------ Document segment ------
No label, no manager, no permission
$14,000 a month. 2,100 subscribers. No label. No publishing deal. No manager taking 15 percent. A Nashville songwriter who left her contract in 2020 after calculating her advance worked out to $3,000 per song with no backend. She earns more than she ever did inside the system supposedly designed to support her.
The argument between creator advocates and platform defenders is about splitting the streaming pie. The pie is the wrong unit. The entire pipeline — creator through distributor to passive consumer — is dying. What replaces it is a direct relationship between maker and the people who pay, mediated by tools that did not exist fifteen years ago.
The parallel economy
Patreon paid over $3.5 billion in 2023. Substack: two million paid subscriptions. Bandcamp paid artists over $1 billion. The podcast economy: $2.3 billion in US ad revenue. These are not niche experiments. For a growing number of creators, they outperform the streaming platforms the other camps argue about.
Kevin Kelly described 1,000 true fans
in 2008. It took fifteen years for tools to catch up. The songwriter is the proof of concept. So is the illustrator with 800 Ko-fi subscribers, the indie developer on itch.io, the podcaster whose Patreon exceeded her NPR freelance pay. None are famous. All eat.
The WGA strike is instructive not as tragedy but as transition marker. Writers won real streaming residual improvements — collective action works. But during those 148 days, screenwriters launched Substacks and YouTube channels generating income outside the studio pipeline entirely. The end of movies as we knew them is real. The people who write them found other rooms. The AI compression of rates makes direct-to-fan more essential — a patron paying for a human’s process does not substitute it with a generator.
Where we concede ground: Survivorship bias. For every songwriter earning $14,000, thousands posted six months, earned $47, and quit.
What would change our mind: If Patreon’s top 1 percent earned 90 percent of payouts, mirroring Spotify’s concentration. Same disease, new host.
------
• [Set of tasks]:
**A.** Print the part of the essay on creator income from "The WGA strike" to "disease, new host.", word for word.
**B.** In the essay on creator income, how would you render the sentence "It took fifteen years for tools to catch up." in Spanish?
The items come from a separate source, unrelated to the essay on creator income.
------ Listed records ------
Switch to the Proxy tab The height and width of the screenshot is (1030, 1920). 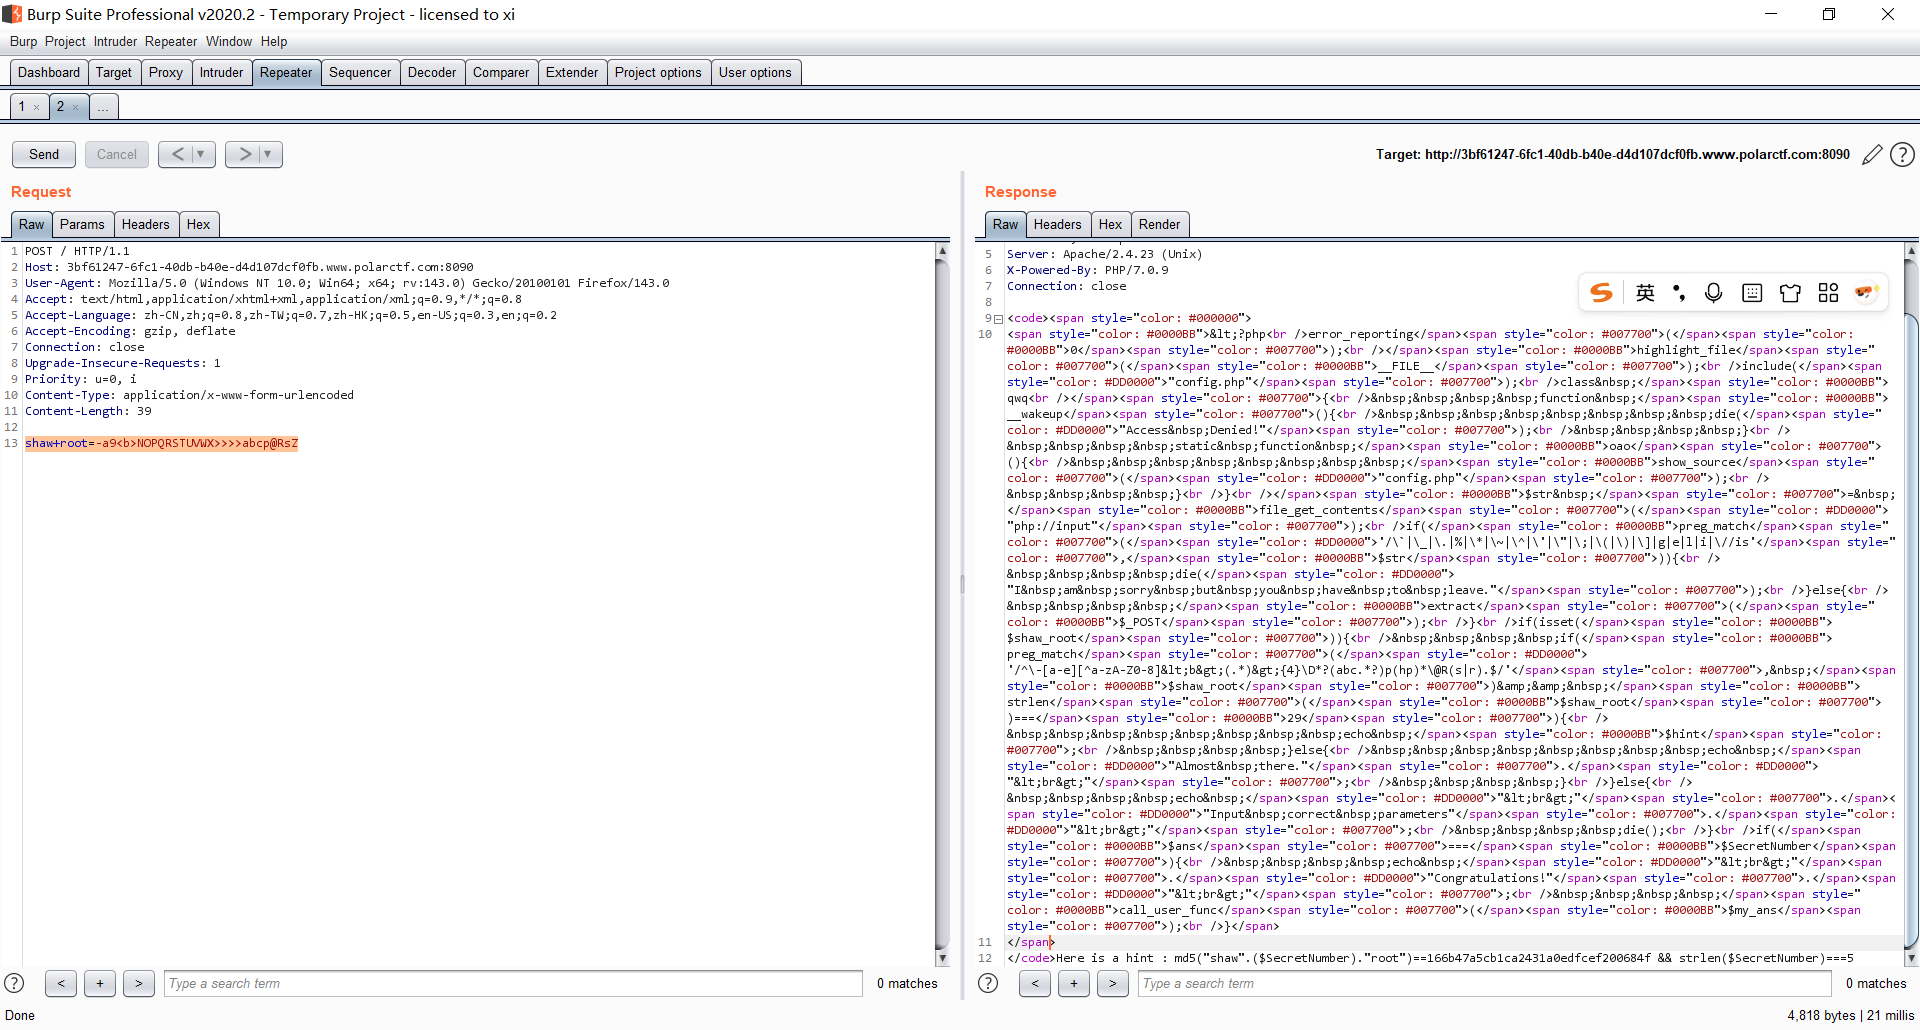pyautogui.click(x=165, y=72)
------
------ Listed records ------
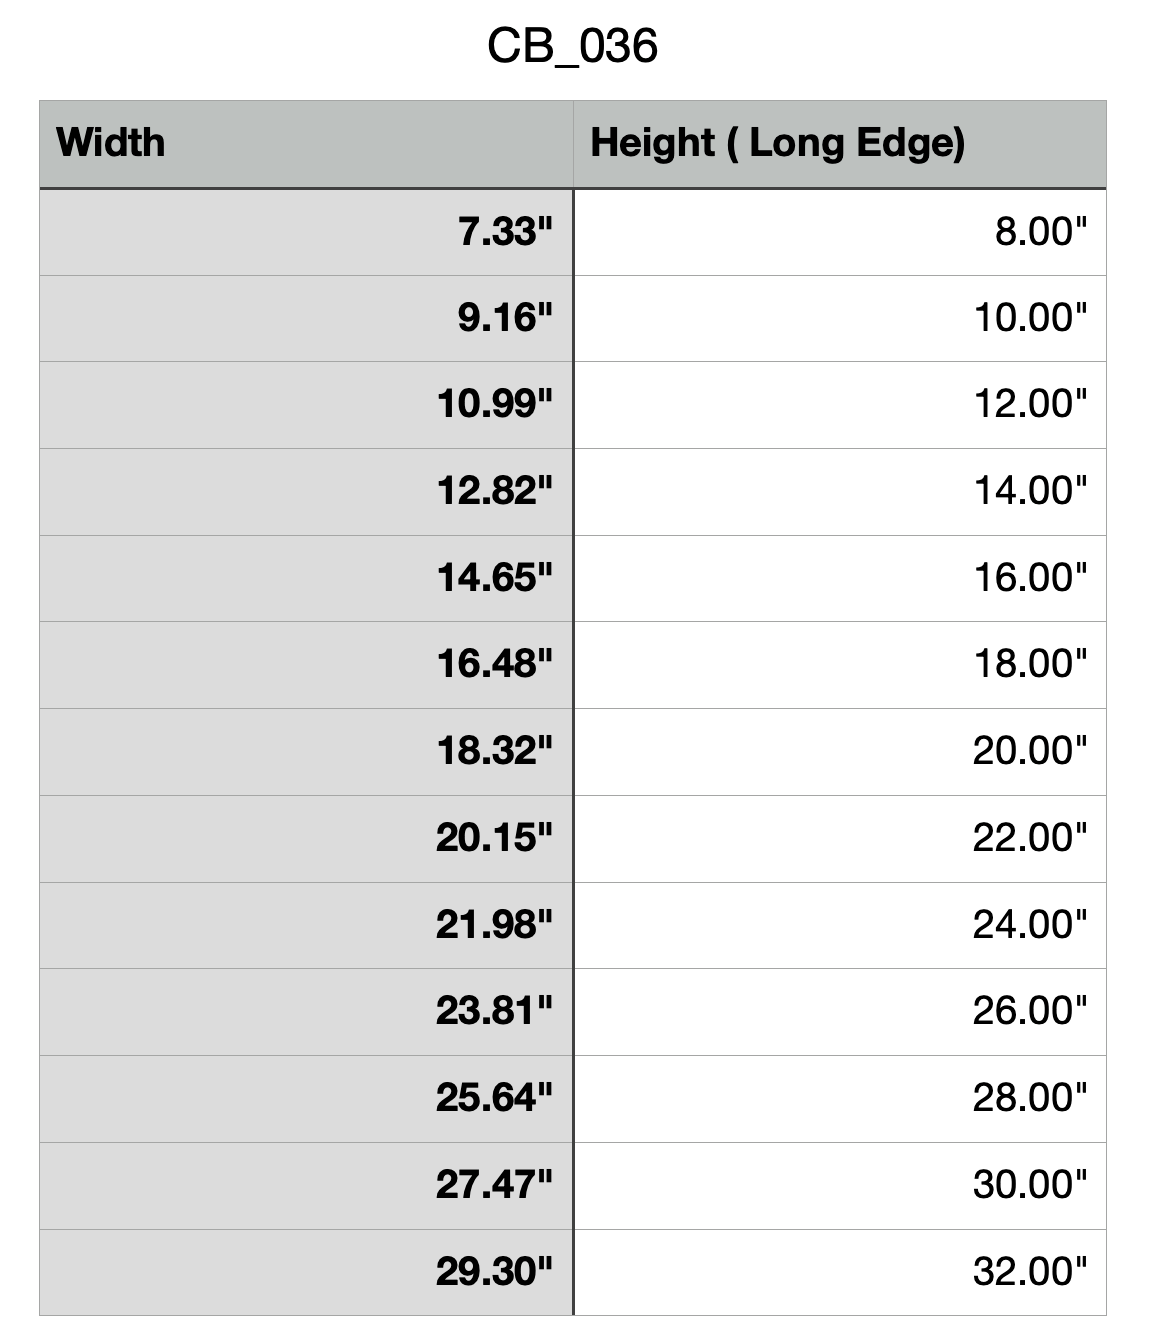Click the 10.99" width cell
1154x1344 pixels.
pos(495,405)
------
• [Results of the exercise]:
**A.**
The WGA strike is instructive not as tragedy but as transition marker. Writers won real streaming residual improvements — collective action works. But during those 148 days, screenwriters launched Substacks and YouTube channels generating income outside the studio pipeline entirely. The end of movies as we knew them is real. The people who write them found other rooms. The AI compression of rates makes direct-to-fan more essential — a patron paying for a human’s process does not substitute it with a generator.
Where we concede ground: Survivorship bias. For every songwriter earning $14,000, thousands posted six months, earned $47, and quit.
What would change our mind: If Patreon’s top 1 percent earned 90 percent of payouts, mirroring Spotify’s concentration. Same disease, new host.

**B.** Las herramientas tardaron quince años en ponerse al día.